A surviving form of the Roman Empire of the West might not last beyond the Lombard and Avar incursions of the sixth century, but it would have an interesting development on the Church, in that the power of the Pope would be extremely weakened by the continuing existence of a temporal power. The Acacian schism might not happen at all (or if so it would do so in a greatly diminished fashion), if the Western emperor is sufficiently threatened by barbarians to require assistance from the Eastern Empire and is willing to iron over religious controversy to get it.

As to the mechanics of the survival of Roman Britannia, that also has a great deal to do with how the Angles, Jutes, and Saxons acquire a foothold. Plotinus is the closest person I know of that is an authority on this period; asking him would be a fantastic idea for the religious, social, and political consequences of a lack of Constantinus III. He also could probably figure out a PoD that would work better than mine. :p In addition, there is a Paradox AAR, The Eagles of Avalon, which deals with this in a highly unorthodox and somewhat unlikely fashion.
 
that also has a great deal to do with how the Angles, Jutes, and Saxons acquire a foothold.

Even if the eastern parts are lost, a Britannian civilisation might very well survive in Wales and OTL western England. In fact, the Anglo-Saxons might very well enjoy something distantly similar to the OTL fate of the Bulgars in the Balkans (though with different ethnic dynamics, ofcourse).
 
You know, I'm a huge fan of The Eagles of Avalon :D

I'm the alex994
 
You don't say. :p I recall you commenting on some AARs in the Victoria section as well.
 
Even if the eastern parts are lost, a Britannian civilisation might very well survive in Wales and OTL western England. In fact, the Anglo-Saxons might very well enjoy something distantly similar to the OTL fate of the Bulgars in the Balkans (though with different ethnic dynamics, ofcourse).
Personally I find that very boring as compared to the alternative of Romanesque civilization repelling the Nordic invaders and going on to stamp out resistance in Scotland and, later, Ireland.
 
I was referring in part to the exploits of Basil II the Aptly-Named.
 
Subtlety does not mix well with history. :p See, if you'd just said Basil II the Bulgar-Slayer...
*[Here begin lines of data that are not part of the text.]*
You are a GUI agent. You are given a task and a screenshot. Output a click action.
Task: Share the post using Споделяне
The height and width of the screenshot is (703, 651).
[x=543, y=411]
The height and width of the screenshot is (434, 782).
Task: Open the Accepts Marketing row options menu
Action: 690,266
But anyway, Wales does not make a good base for anything. The public works are destroyed, Londinium is lost, etc., and you wind up with a Roman crust on the same old Anglo-Saxon pie, not much different from a Celtic or Norman one in principle. It is much more interesting if you simply keep the original material, methinks.
 
If you want an independent and united sub-Roman Britain, I think your best bet is probably preserving the Britannic Empire somehow. As long as Britain remains part of the Empire, its defense will be of secondary importance to Rome, and any military governor who unites the forces of the province and and can defy Rome's orders is just going to cross the Channel with those forces as soon as he can. Without a tyrant the province will fall into tribal kingdoms almost immediately, as it did in OTL.

das said:
Even if the eastern parts are lost, a Britannian civilisation might very well survive in Wales and OTL western England.
Which would be different from OTL how, exactly? :p
 
It would be more Roman. :p I suppose it would be more united and organised, and would inherit Roman military traditions to a greater extent.